Immunodeficiency can either be permanent or temporary, it all depends on what caused it, common causes include chronic diseases (Diabetes, Cancer), malnutrition, genetic disorders, and even certain medications.

There are two types of immunodeficiency, the first one is called Primary Immunodeficiency also known as congenital immunodeficiency.

People under this category have had this condition ever since they were born. In this case, the condition is mostly caused by inherited genes that have existed in their family history. Some disorders in this category can prove deadly without proper treatment.

Some examples of primary immunodeficiency are Common Variable Immunodeficiency (CVID), and Severe Combined Immunodeficiency (SCID) sometimes also referred to as “bubble boy disease.”

Children born with SCID are always in constant danger of having severe complications and infections. Most patients under this category are missing important white blood cells that aids in fighting against viruses, bacteria, and fungi. SCID is deadly if not treated.

The other type of immunodeficiency is called Secondary Immunodeficiency. Sometimes referred to as acquired immunodeficiency, this type of immunodeficiency is mainly caused by exposure to external factors.

The risk factors linked to immunosuppressive agents include chemotherapy, aging, immunosuppressive drugs (used after organ transplants), malnutrition, smoking, and alcohol consumption.


Chemotherapy is known to target and attack cancer cells that naturally divide rapidly in your system. However, it is widely known in the medical field that chemotherapy affects healthy cells as much as it affects cancer cells. Some chemotherapy medications are observed to affect the bone marrow, resulting in fewer production of white blood cells and antibodies.


As you get older, your body produces fewer T cells, macrophages, and complement proteins that are key components of your immune system. One reason for underproduction is because some organs that help with the production of white blood cells shrink as you age.

Organ transplant

Anesthetics used for major operations may directly affect the functions of healthy white blood cells, and immunosuppression is observed, especially if it is used heavily as long-term sedatives. Surgical trauma can also be accounted for to cause immune suppression.

After an organ transplant, your body might identify the new organ as a harmful element which could cause serious complications. Experts counter this by introducing medications known as immunosuppressants which are administered to avoid organ rejection, leaving the immune system weak.

Immunodeficiency can also be caused by accidents such as severe burns, and damage to organs that are a part of the immune system such as the spleen.

Secondary immunodeficiency can also be caused by diseases that affect the immune system such as leukemia, lymphoma, multiple myeloma, Acquired Immune Deficiency Syndrome (AIDS), and Viral Hepatitis.

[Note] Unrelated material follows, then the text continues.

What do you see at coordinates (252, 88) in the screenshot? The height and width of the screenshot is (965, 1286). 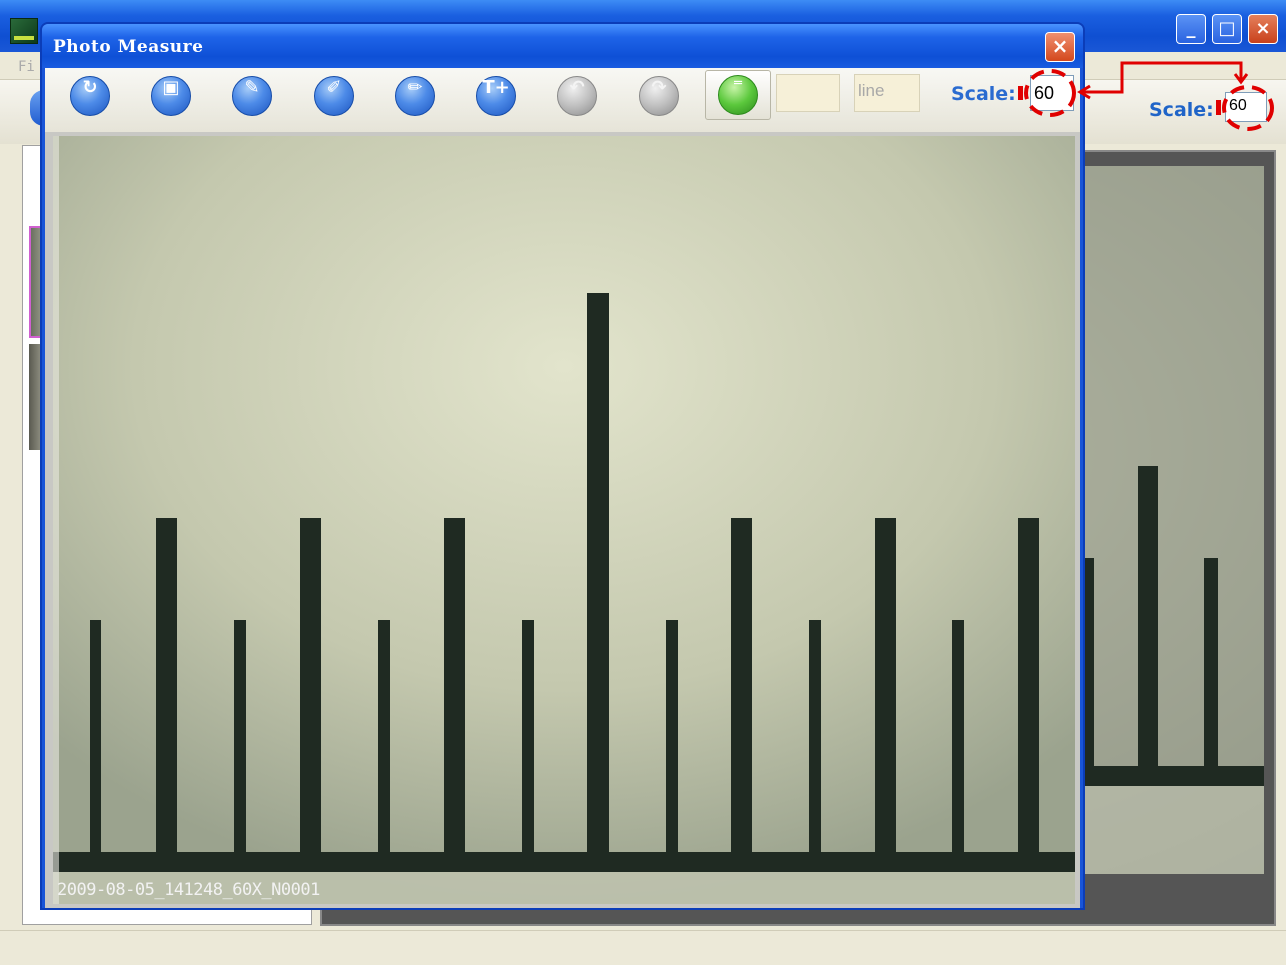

Several types of cancer are directly caused by white blood cell growth that has gone uncontrollably. In a way, cancer causes immunodeficiency even without undergoing chemotherapy.

In leukemia, white blood cells grow at a rate where old cells outlive their supposed life-span, the accumulation of too many white blood cells prevents new healthy cells from growing and functioning properly.

Lymphoma, on the other hand, affects the lymphatic system, including the lymph nodes, spleen, thymus, and bone marrow. Lymphoma primarily affects lymphocytes, while leukemia starts from leukocytes production in the bone marrow.

Like leukemia, myeloma starts in the bone marrow, but this cancer primarily affects the plasma cells that help make antibodies in your system to help fight infection.

In general, people with cancer or have undergone specified cancer treatments are considered to be immunocompromised. Hence, they are in greater risk of contracting diseases and even succumbing to them due to immune deficiency.